[start of Dataset excerpts]
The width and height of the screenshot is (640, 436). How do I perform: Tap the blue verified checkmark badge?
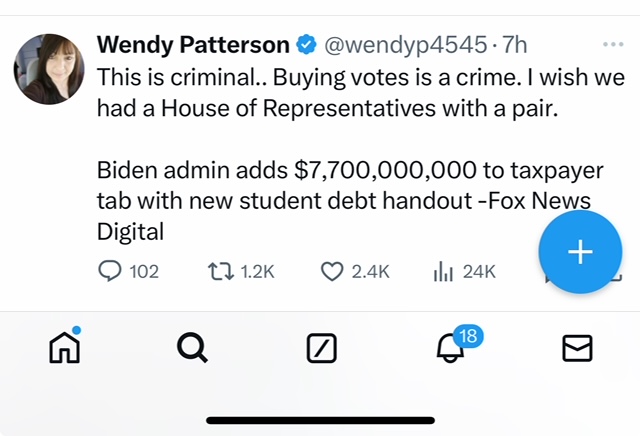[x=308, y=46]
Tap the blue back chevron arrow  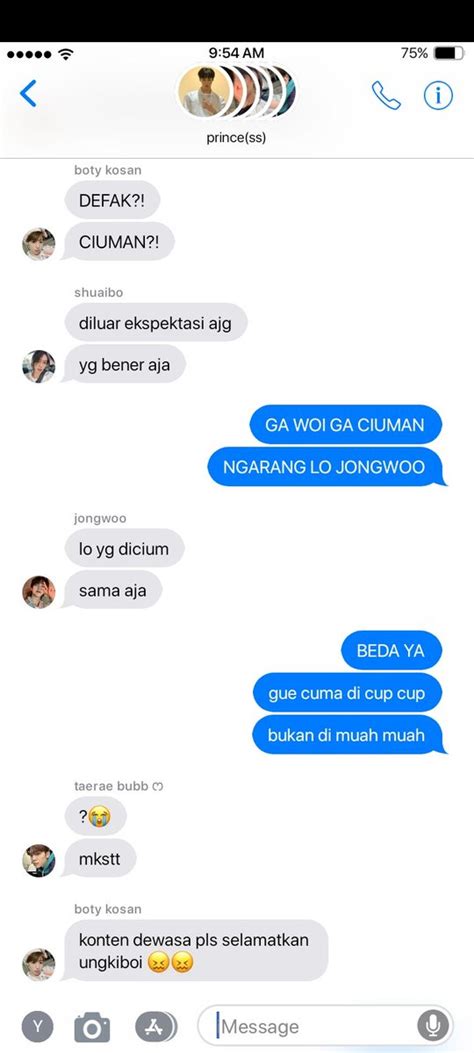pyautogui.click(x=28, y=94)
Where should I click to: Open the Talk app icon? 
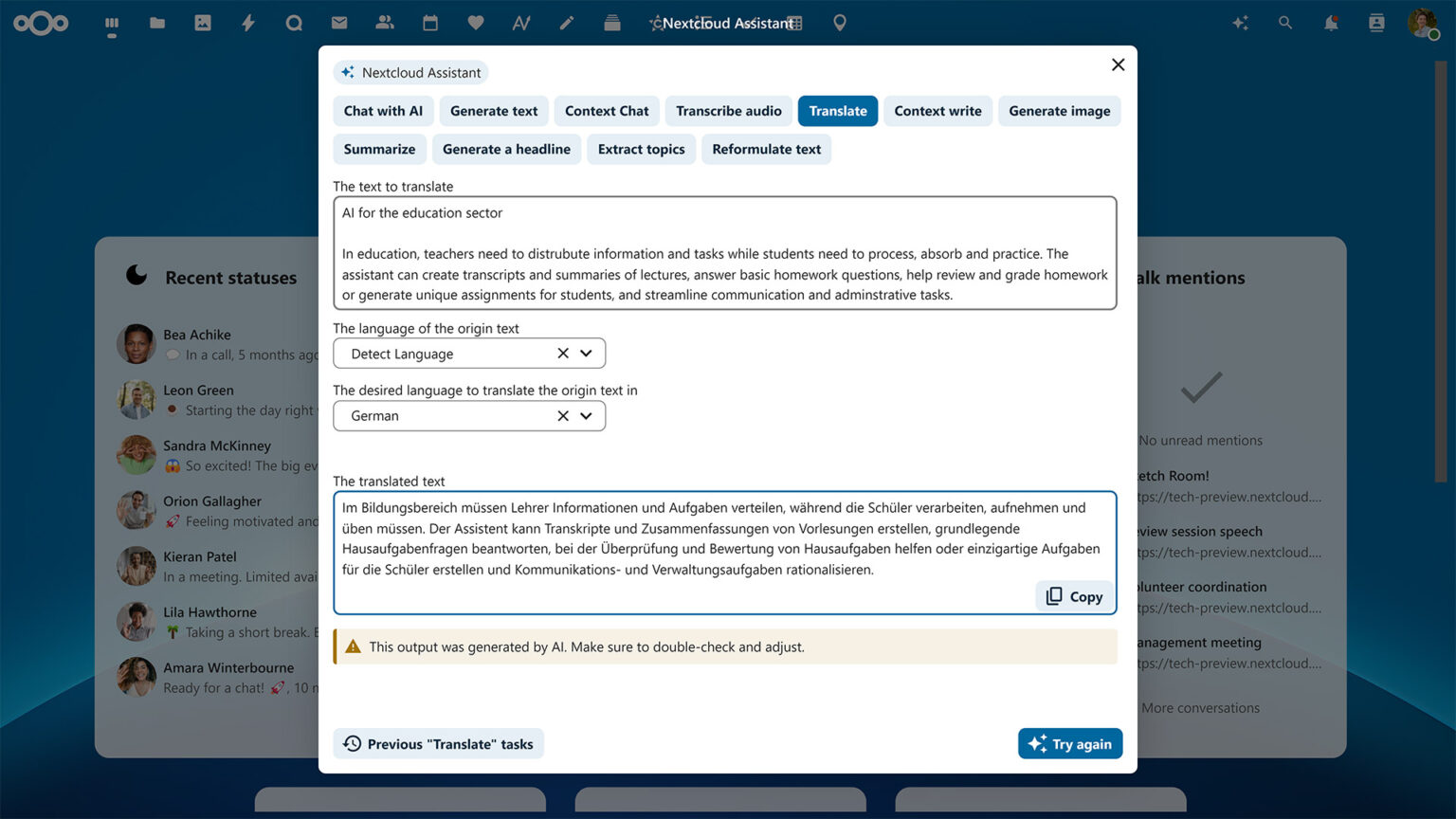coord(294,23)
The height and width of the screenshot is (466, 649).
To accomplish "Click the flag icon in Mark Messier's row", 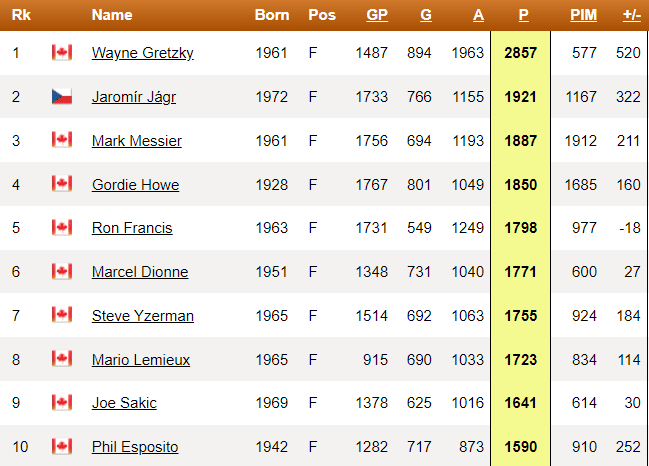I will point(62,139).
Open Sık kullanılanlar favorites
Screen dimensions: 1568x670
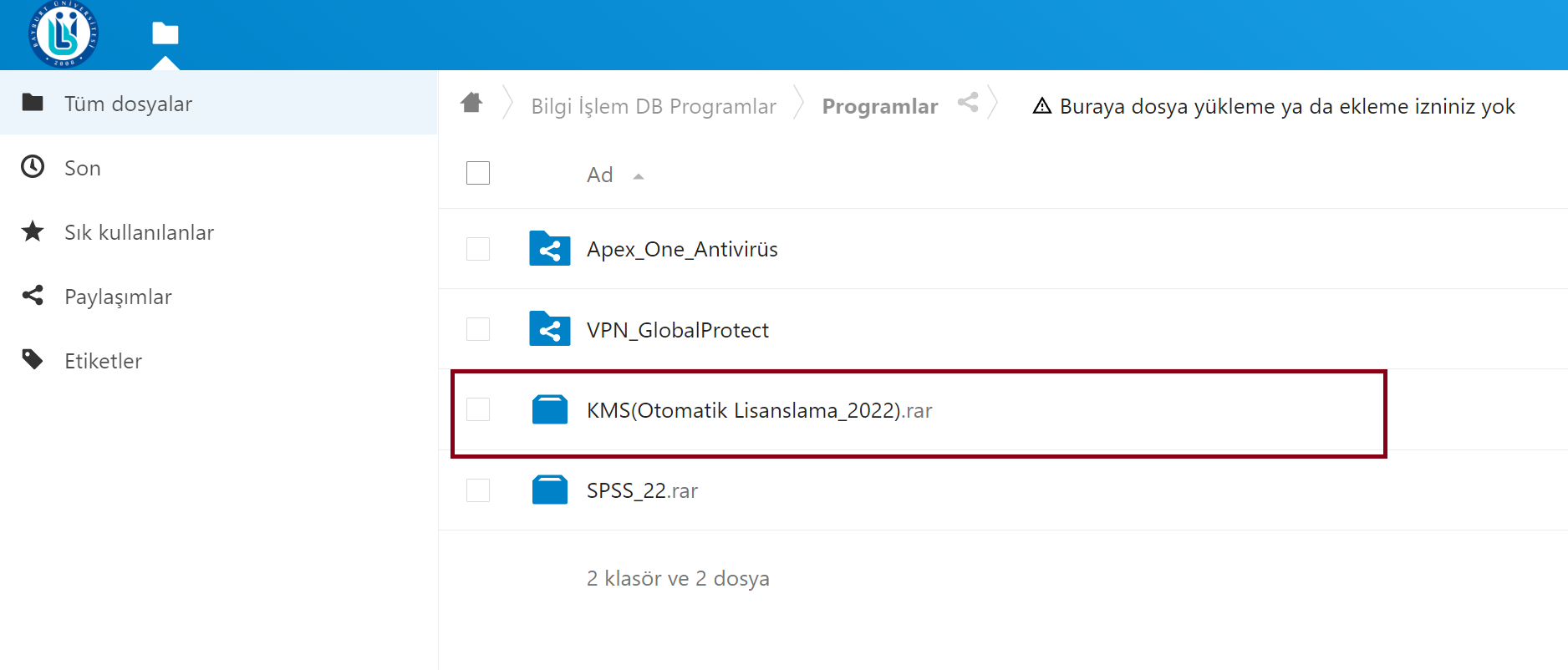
[end of Dataset excerpts]
[start of Dataset excerpts]
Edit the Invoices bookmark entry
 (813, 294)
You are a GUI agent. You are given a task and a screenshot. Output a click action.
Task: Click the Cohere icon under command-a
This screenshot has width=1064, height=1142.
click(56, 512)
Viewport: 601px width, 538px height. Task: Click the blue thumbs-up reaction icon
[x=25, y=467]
[end of Dataset excerpts]
[start of Dataset excerpts]
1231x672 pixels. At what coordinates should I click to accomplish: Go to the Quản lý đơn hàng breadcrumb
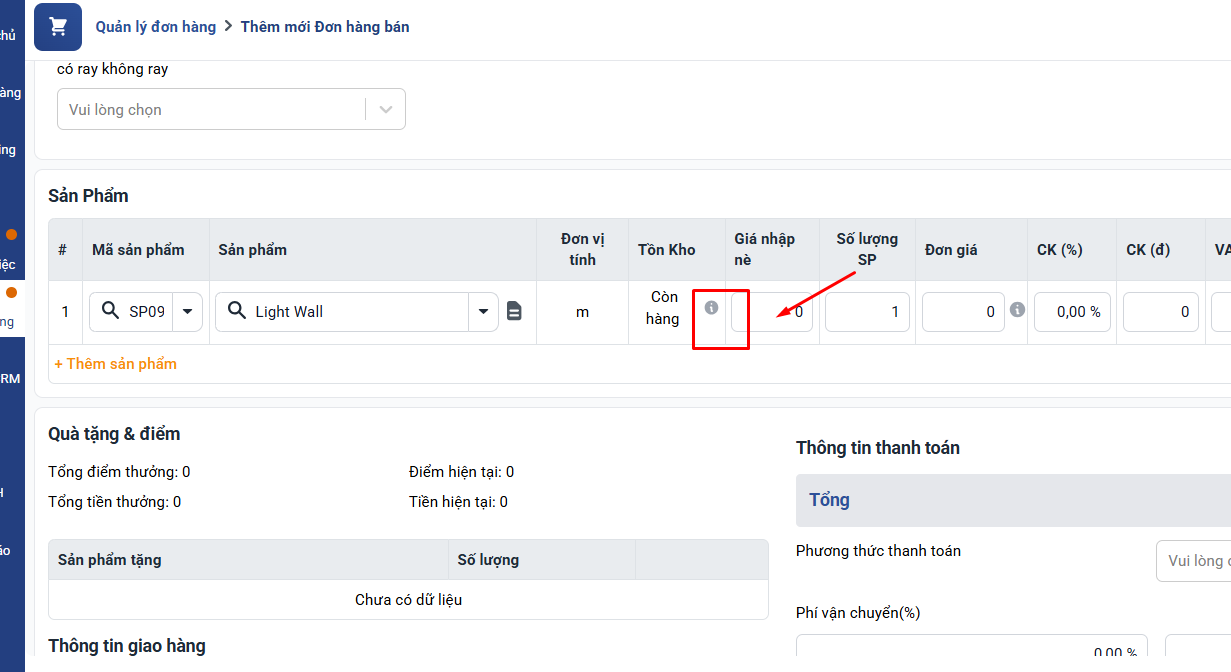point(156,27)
[end of Dataset excerpts]
Exercise -
Lay out everything from the line containing "1231x672 pixels. At" down to the line containing "point(156,27)" as a JSON list of strings, one per line, with blank lines skipped. Leave the pictures out.

The completed task -
[
  "1231x672 pixels. At what coordinates should I click to accomplish: Go to the Quản lý đơn hàng breadcrumb",
  "point(156,27)"
]